Plus, Parmar is seeing unexpected excitement in the role EVT could play for universities bulking up their online course offerings. He says universities pay between $100,000 and $400,000 to create a single online class.

“Our system autonomously creates high quality digital offerings, is 100 times cheaper per course, and is substantially more convenient because professors don’t have to go to a special studio to create these online classes,” he said. “They go into class, teach as usual and we autonomously create a high quality digital offering for them.”

Parmar and his co-founder, Jason Bunk, a UC San Diego computational physics alumnus, took advantage of campus resources to get to this point. Parmar took ECE 180: Entrepreneurship for Engineers, and used that knowledge as a foundation. EVT then participated in The Basement’s accelerator for student startups, as well as the Institute for the Global Entrepreneur’s I-Corps program, funded by the National Science Foundation. They won the Basement Demo Day, Triton Entrepreneur Night and Ignite’s pitch competition. Now, they’re ready to fully realize their vision.

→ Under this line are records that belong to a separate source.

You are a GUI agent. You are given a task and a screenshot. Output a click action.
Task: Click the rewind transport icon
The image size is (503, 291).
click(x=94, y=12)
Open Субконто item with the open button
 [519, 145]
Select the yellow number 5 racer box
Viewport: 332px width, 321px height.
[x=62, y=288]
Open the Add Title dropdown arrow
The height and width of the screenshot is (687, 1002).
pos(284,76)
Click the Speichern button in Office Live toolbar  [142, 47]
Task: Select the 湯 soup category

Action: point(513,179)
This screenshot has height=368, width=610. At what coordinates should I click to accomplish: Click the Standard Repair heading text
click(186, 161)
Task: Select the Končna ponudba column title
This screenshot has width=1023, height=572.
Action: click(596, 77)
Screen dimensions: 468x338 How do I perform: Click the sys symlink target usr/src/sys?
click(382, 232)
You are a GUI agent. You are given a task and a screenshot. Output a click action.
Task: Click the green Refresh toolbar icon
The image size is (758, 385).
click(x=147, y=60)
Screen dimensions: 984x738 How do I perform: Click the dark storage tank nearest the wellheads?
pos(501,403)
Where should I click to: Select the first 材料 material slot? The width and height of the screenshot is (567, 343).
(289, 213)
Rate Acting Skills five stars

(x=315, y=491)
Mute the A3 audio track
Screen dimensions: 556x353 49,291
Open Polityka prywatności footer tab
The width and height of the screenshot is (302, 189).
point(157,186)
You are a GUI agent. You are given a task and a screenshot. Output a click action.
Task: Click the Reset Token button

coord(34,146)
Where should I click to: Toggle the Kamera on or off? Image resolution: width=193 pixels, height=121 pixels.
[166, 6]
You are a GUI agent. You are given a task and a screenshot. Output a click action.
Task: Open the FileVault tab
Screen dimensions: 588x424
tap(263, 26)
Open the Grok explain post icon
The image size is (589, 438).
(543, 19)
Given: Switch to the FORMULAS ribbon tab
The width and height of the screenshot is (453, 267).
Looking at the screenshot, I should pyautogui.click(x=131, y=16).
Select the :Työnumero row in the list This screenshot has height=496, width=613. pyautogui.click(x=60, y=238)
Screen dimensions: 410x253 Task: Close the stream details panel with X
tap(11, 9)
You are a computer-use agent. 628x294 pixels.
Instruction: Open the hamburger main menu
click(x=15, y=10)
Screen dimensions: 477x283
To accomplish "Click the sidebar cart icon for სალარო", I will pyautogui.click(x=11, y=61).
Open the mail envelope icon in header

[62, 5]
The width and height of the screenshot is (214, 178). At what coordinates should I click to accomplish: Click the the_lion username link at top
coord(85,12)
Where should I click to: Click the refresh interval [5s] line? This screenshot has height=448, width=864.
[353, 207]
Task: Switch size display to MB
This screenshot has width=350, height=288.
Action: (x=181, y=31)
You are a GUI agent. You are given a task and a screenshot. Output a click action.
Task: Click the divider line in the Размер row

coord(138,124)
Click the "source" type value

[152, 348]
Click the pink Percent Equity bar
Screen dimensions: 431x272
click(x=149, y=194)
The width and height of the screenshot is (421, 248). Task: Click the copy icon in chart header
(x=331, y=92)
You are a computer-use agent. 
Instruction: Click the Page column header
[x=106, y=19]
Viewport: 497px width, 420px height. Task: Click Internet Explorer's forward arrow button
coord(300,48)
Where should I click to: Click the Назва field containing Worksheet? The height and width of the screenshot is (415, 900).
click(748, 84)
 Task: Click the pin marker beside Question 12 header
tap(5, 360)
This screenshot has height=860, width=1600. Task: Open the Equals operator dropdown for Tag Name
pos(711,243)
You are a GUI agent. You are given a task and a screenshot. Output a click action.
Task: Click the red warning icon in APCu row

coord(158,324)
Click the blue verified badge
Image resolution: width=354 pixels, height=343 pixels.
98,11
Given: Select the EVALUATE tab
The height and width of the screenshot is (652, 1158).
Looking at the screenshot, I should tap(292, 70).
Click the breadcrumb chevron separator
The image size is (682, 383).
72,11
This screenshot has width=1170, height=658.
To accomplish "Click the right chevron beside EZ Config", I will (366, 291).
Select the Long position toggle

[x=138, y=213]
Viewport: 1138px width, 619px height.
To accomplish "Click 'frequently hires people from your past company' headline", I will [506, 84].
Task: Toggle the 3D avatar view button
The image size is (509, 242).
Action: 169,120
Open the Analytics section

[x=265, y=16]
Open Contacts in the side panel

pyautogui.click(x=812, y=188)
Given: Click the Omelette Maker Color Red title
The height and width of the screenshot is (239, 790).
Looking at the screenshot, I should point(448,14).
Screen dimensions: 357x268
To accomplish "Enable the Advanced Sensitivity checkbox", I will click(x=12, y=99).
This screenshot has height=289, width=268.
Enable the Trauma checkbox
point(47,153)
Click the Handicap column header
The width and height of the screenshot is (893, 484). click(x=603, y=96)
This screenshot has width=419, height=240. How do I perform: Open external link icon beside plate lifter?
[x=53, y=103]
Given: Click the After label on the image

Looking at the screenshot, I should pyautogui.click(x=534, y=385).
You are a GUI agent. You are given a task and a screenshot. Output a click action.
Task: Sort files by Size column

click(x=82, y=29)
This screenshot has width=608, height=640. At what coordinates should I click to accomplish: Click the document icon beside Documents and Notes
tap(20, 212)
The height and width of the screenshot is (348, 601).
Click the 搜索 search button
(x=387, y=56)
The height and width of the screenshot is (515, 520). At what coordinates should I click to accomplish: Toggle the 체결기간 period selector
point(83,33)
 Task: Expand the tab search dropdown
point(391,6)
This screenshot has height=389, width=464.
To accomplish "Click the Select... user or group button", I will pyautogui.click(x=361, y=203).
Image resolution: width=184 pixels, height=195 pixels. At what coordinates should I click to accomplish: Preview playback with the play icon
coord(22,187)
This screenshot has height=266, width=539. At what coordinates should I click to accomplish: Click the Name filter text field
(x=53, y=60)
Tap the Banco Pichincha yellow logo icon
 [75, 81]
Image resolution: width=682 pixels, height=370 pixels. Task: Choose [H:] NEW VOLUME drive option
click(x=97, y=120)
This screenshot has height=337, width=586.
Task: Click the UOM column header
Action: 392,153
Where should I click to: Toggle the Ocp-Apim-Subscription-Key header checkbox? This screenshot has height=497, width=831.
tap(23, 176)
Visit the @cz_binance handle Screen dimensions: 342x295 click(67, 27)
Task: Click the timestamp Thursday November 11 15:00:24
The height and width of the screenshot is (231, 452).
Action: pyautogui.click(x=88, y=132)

“I believe that startups are probably the best option an individual has to make a large impact,” Parmar said. “There are many different areas I want to improve; I want to see an increase in the amount of people who graduate college, and an increase in the amount of people who graduate high school. I want to see a more educated population. And so I think that entrepreneurship was the best way for me to bring about these changes.”